Quand la lumière des îles façonne les motifs : introduction sensible à l’art pictural comorien
Il me semble que, pour aborder la peinture comorienne, il faut d’abord accepter de ne pas chercher une « école » homogène, ni un code rigide imposé par l’histoire de l’art occidentale. Aux Comores, la peinture n’a pas toujours été pensée comme un objet autonome, exhibé sur une cimaise. Longtemps, elle était d’abord geste, ornement ou trace au service d’un usage quotidien, d’un récit fondateur, d’une fête ou d’un deuil. Les éléments visuels qui caractérisent la peinture comorienne – que l’on parle des enduits muraux des demeures de Ngazidja, des feuilletons colorés de Mayotte, des tableaux figuratifs modernes de Moroni ou des grands pans d’abstraction – sont multiples, hybrides, et volontairement réinventés.

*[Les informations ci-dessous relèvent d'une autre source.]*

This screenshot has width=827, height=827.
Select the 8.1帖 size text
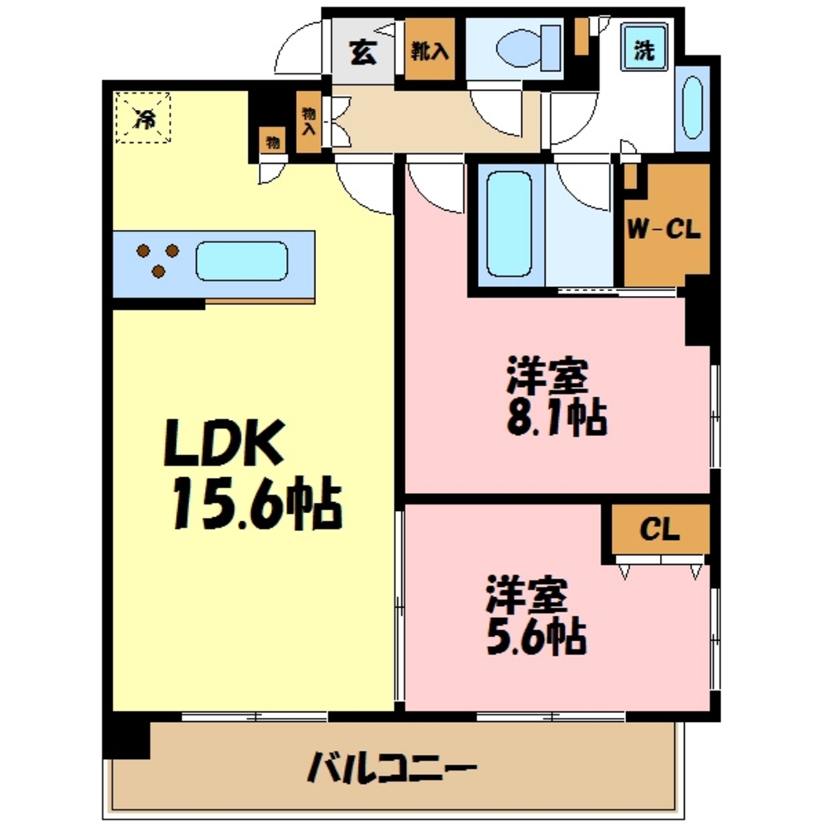556,419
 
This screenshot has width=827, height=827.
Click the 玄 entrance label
362,52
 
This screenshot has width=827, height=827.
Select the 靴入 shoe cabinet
429,52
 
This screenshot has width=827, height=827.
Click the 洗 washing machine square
644,49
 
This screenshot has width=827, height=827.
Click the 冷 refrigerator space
143,118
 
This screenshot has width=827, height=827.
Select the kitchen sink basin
241,261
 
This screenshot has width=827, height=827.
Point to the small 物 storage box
270,141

Avant de détailler ces éléments, il me semble fondamental de rappeler combien ce pays, archipel de l’Océan Indien balancé entre Afrique, monde swahili, Orient et France ultramarine, n’a rien d’un musée figé. Ce que l’on nomme « peinture comorienne » épouse donc le mouvement des routes maritimes, des croyances, des bouleversements de l’histoire et des imaginaires, tout en demeurant profondément insulaire, attachée aux rythmes et à la lumière de ses quatre îles principales.